### DESCRIPTION OF THE TASK
Continue the notebook code below for building a Bangladeshi landmarks image dataset, picking up after the last line shown.

### DOCUMENT EXTRACT
## start

Drive already mounted at /content/drive; to attempt to forcibly remount, call drive.mount("/content/drive", force_remount=True).


In [4]:
%cd /content/drive/MyDrive/MasterCourse/Bangladeshi_Landmarks

/content/drive/MyDrive/MasterCourse/Bangladeshi_Landmarks


In [5]:

DEST_ROOT = Path("dataset_places")
DEST_ROOT.mkdir(parents=True, exist_ok=True)

TARGET_PER_CLASS = 500
OVERFETCH_FACTOR = 2
MAX_RETRIES =10

ARCH_HINT = (
    "exterior architecture building monument facade heritage "
    "-interior -floorplan -selfie -people -crowd -tourist -group -human -face -portrait -wedding"
)
NATURE_HINT = (
    "landscape scenery nature hills forest river mountain valley beach waterfall "
    "-selfie -people -tourist -crowd -group -human -face -portrait"
)

## end

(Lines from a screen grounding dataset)
## start

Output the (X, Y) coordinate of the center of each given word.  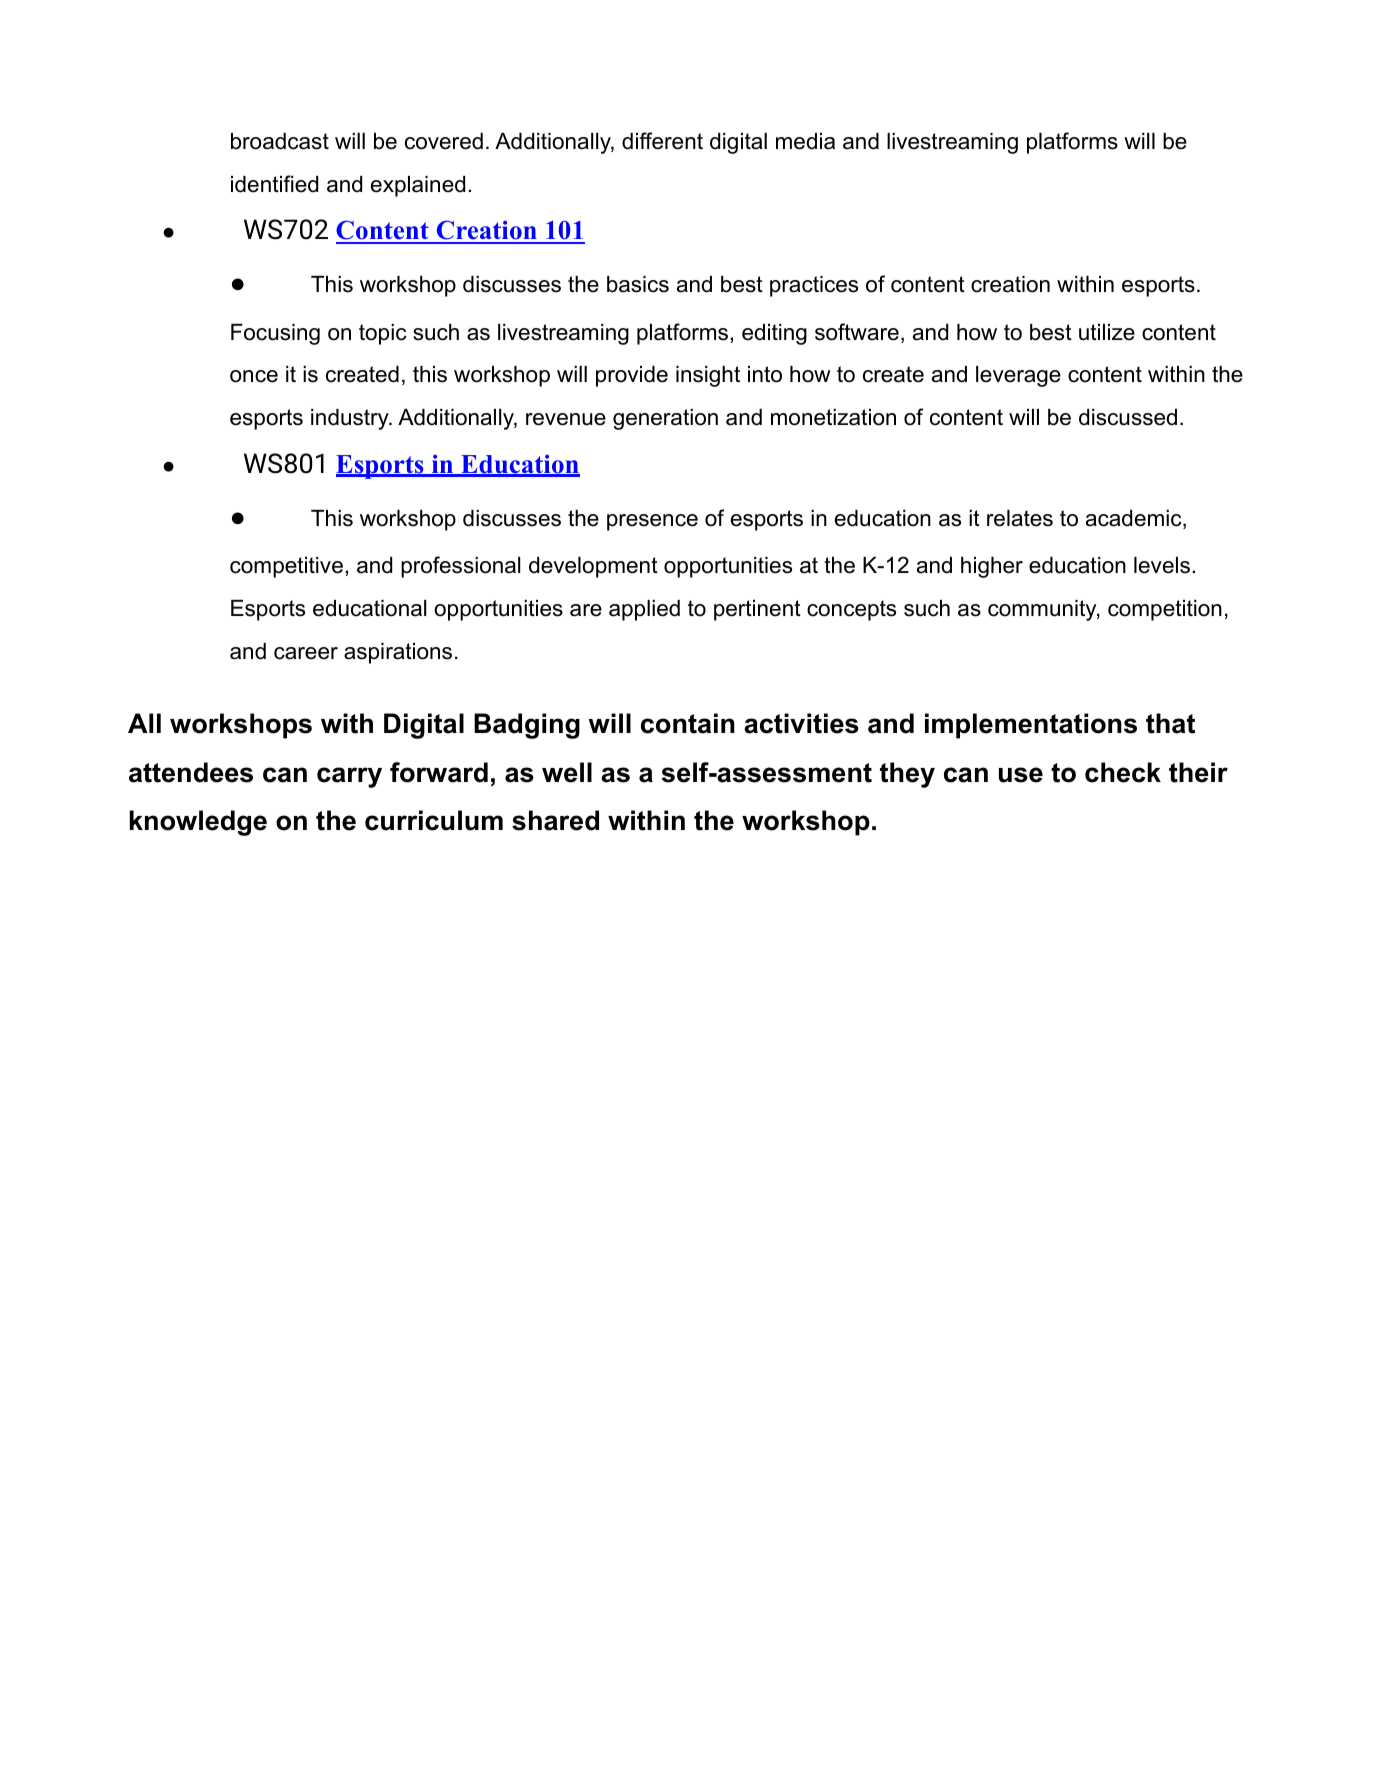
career (306, 653)
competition (1165, 610)
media (805, 141)
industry (351, 419)
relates (1020, 518)
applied (644, 610)
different (662, 141)
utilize (1107, 332)
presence (652, 522)
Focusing (275, 334)
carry (349, 777)
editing (774, 334)
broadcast (280, 141)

## end

### ANSWER FOR THE TASK
places = [
    "Jatiya Sangsad Bhaban (Dhaka) Architecture only",
    "Ahsan Manzil (Dhaka) Architecture only",
    "Lalbagh Fort (Dhaka) Architecture only",
    "Dhaka Shaheed Minar (Bangladesh) Architecture only",
    "Sixty Dome Mosque (Bagerhat) Architecture only",
    "Somapura Mahavihara (Paharpur, Naogaon) Architecture only",
    "Kantajew Temple (Dinajpur) Architecture only",
    "Panam Nagar (Sonargaon, Narayanganj) Architecture only",
    "Tajhat Palace (Rangpur) Architecture only",
    "Cox’s Bazar Sea Beach (Cox’s Bazar) Nature only",
    "St. Martin's Island (Teknaf, Chhera Dwip) Nature only",
    "Sundarbans Mangrove Forest (Khulna) Nature onlye",
    "Jaflong (Sylhet) Nature only",
    "Ratargul Swamp Forest (Sylhet) Nature only",
    "Sajek Valley (Rangamati) Nature only",
    "Nafakhum Waterfall (Bandarban) Nature only"
]


In [6]:

def split_name_and_type(item: str):
    if "Architecture" in item:
        return item.replace(" Architecture only", "").strip(), "Architecture"
    elif "Nature" in item:
        return item.replace(" Nature only", "").strip(), "Nature"
    return item, "Unknown"

def build_query(place_name: str, kind: str, attempt: int) -> str:
    if kind == "Architecture":
        base = f"{place_name} {ARCH_HINT}"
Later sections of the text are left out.